When the line with "Open Kredi Detayı link for Fibabanka" turns up below, begin repeating exactly, and carry on through the line with "Task: Click the"; no pictures go into the copy.

[SUPPLIED RECORDS]
<<<<
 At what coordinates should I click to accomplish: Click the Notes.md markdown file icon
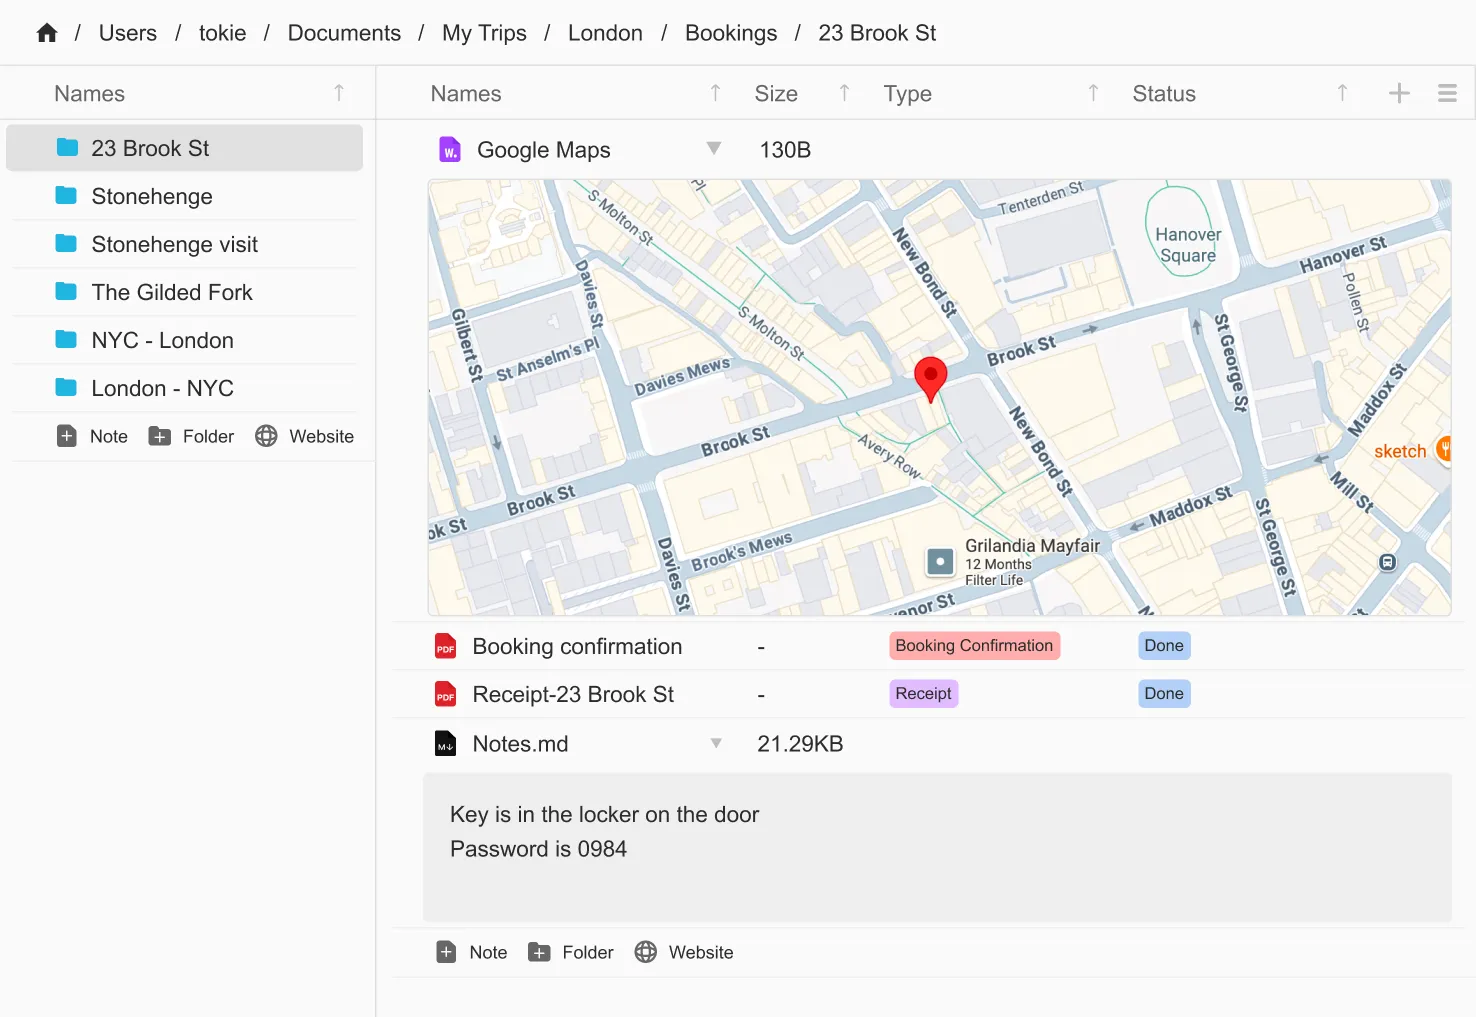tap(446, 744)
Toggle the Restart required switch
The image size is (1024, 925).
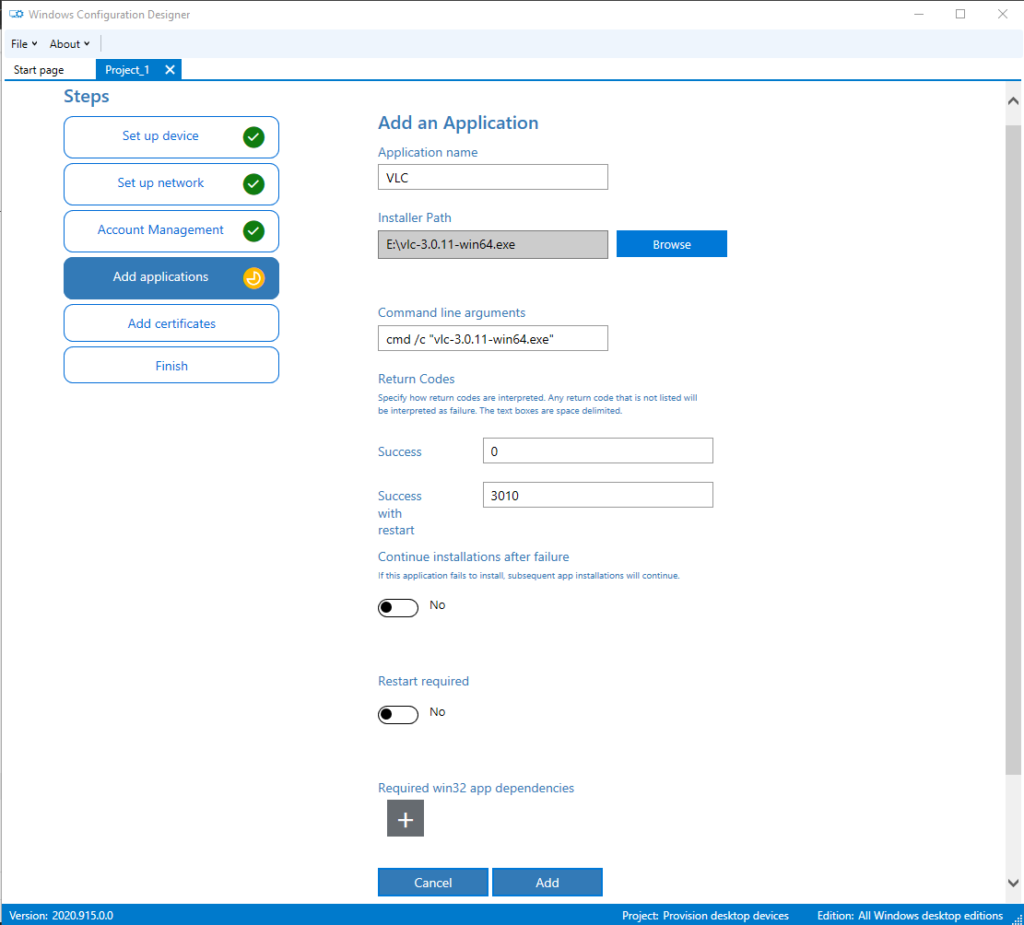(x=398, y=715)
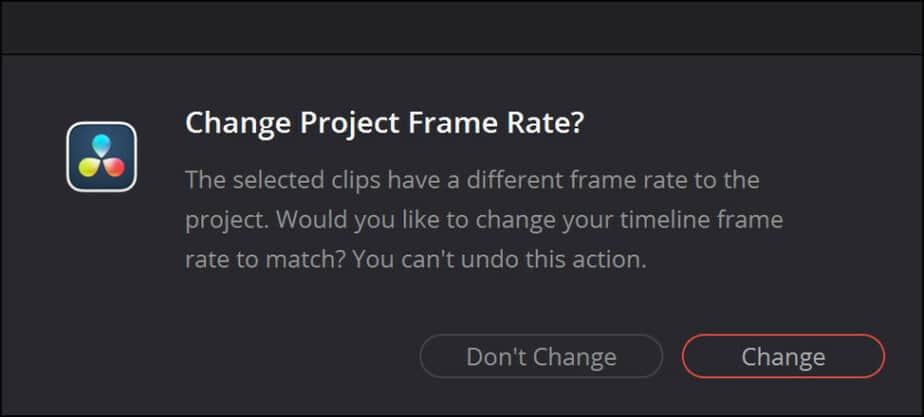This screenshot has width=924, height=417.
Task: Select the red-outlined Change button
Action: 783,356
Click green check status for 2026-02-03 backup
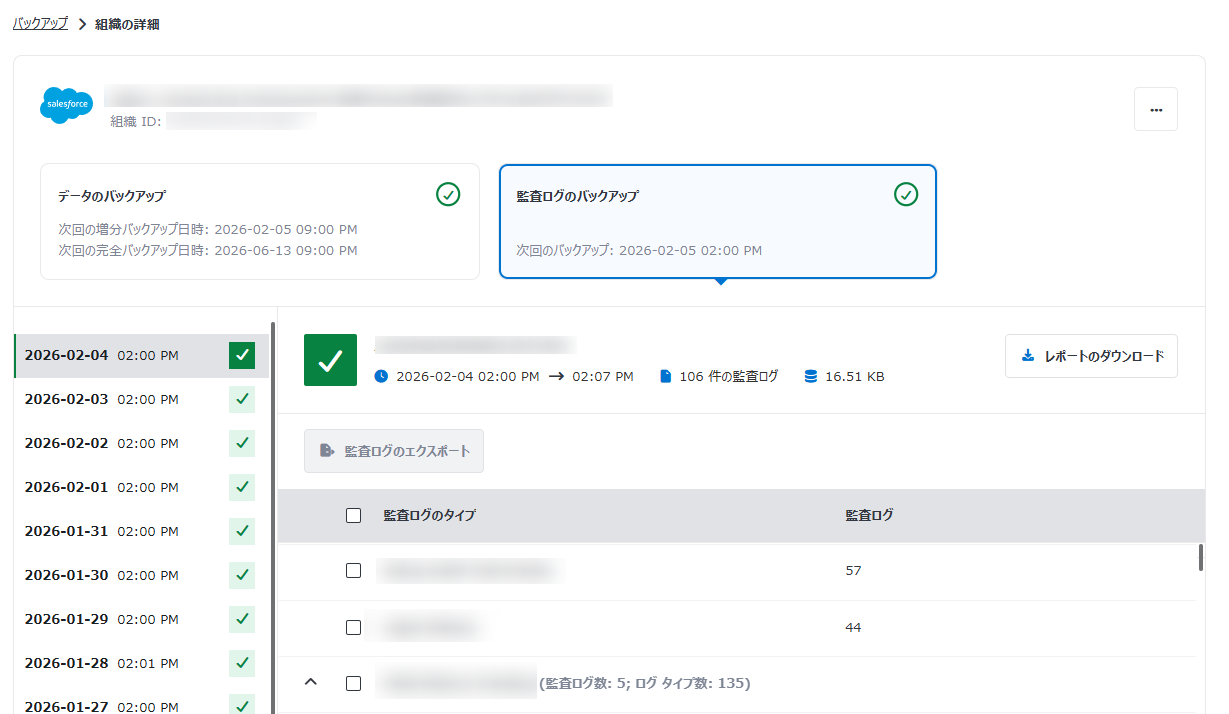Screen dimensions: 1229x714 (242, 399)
>>>>
<<<<
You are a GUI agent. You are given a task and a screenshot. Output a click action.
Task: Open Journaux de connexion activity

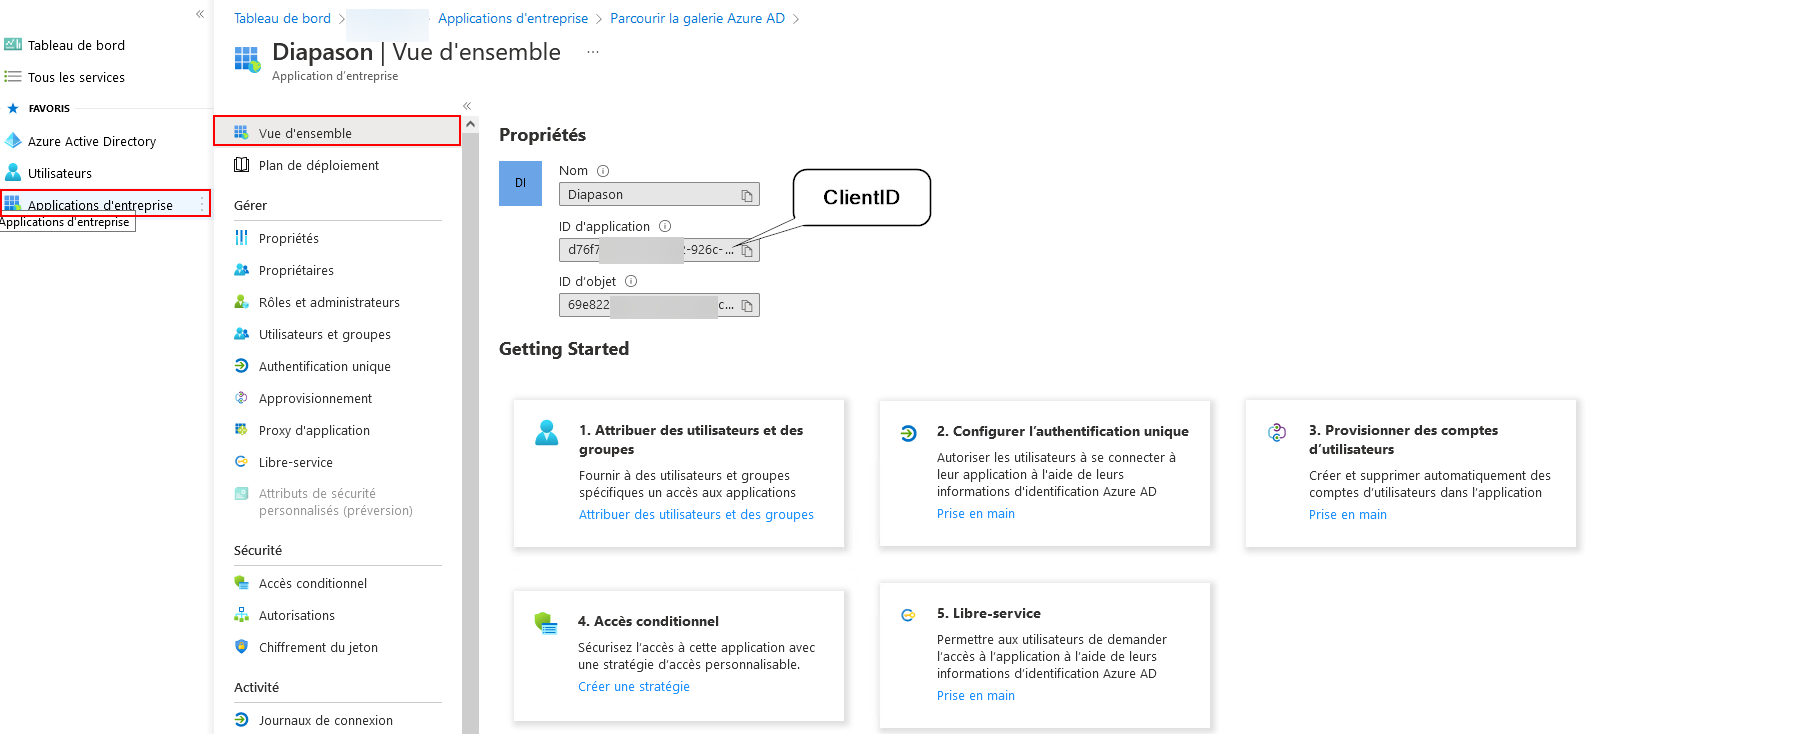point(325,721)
>>>>
<<<<
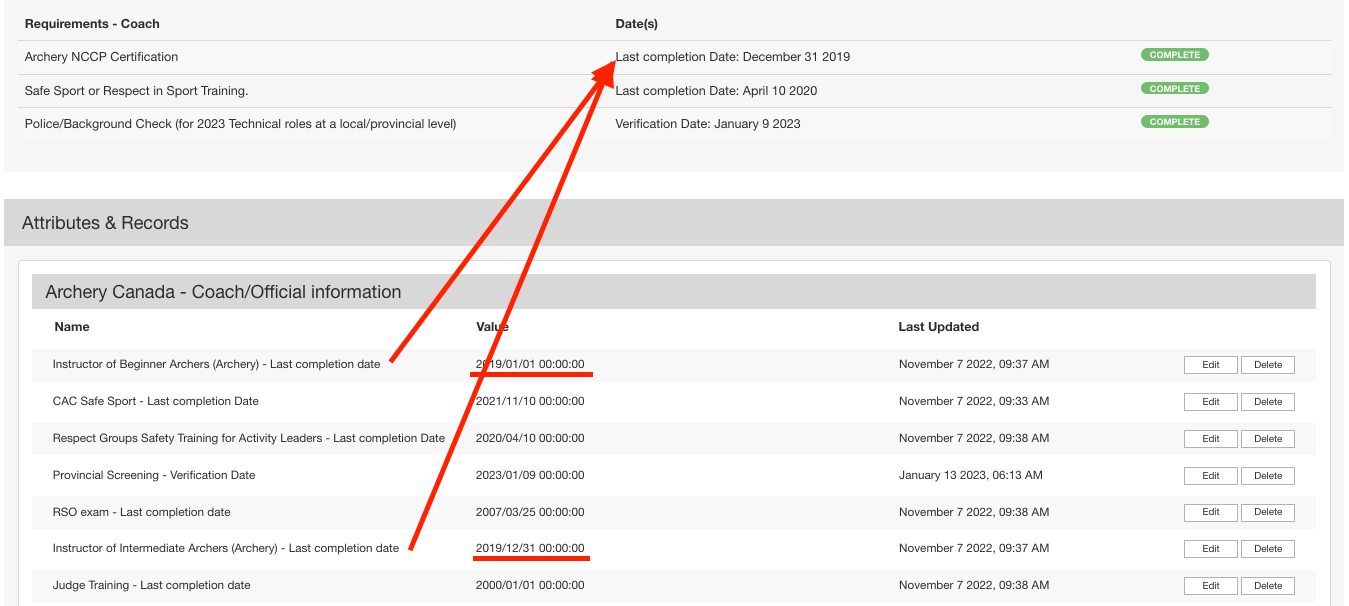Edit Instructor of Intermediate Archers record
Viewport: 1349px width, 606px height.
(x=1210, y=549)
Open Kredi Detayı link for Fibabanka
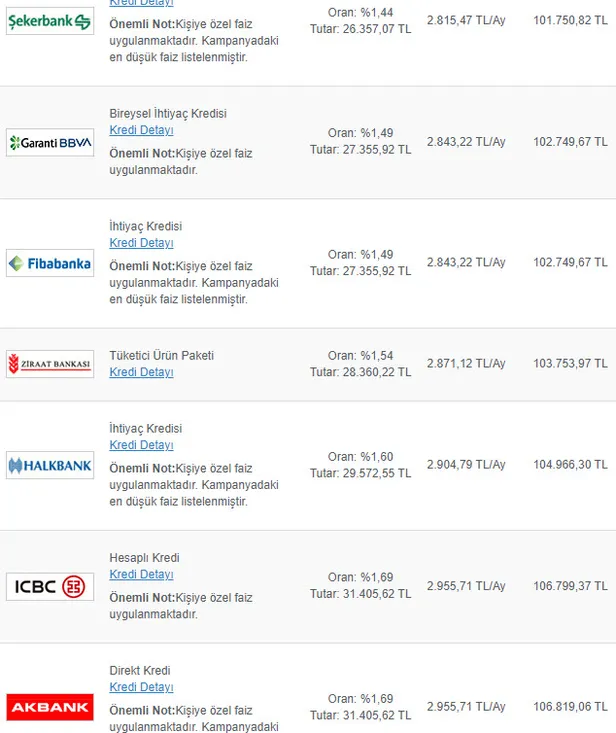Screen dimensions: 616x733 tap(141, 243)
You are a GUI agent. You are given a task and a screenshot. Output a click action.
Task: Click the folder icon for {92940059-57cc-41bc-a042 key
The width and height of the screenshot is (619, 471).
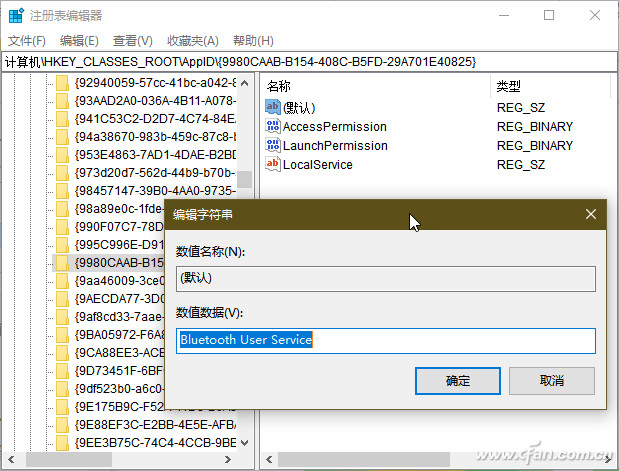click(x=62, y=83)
>>>>
[YOUR RESPONSE]
Open Kredi Detayı link for Fibabanka
Screen dimensions: 616x733 tap(141, 243)
You are a GUI agent. You are given a task and a screenshot. Output a click action.
Task: Click the folder icon for {92940059-57cc-41bc-a042 key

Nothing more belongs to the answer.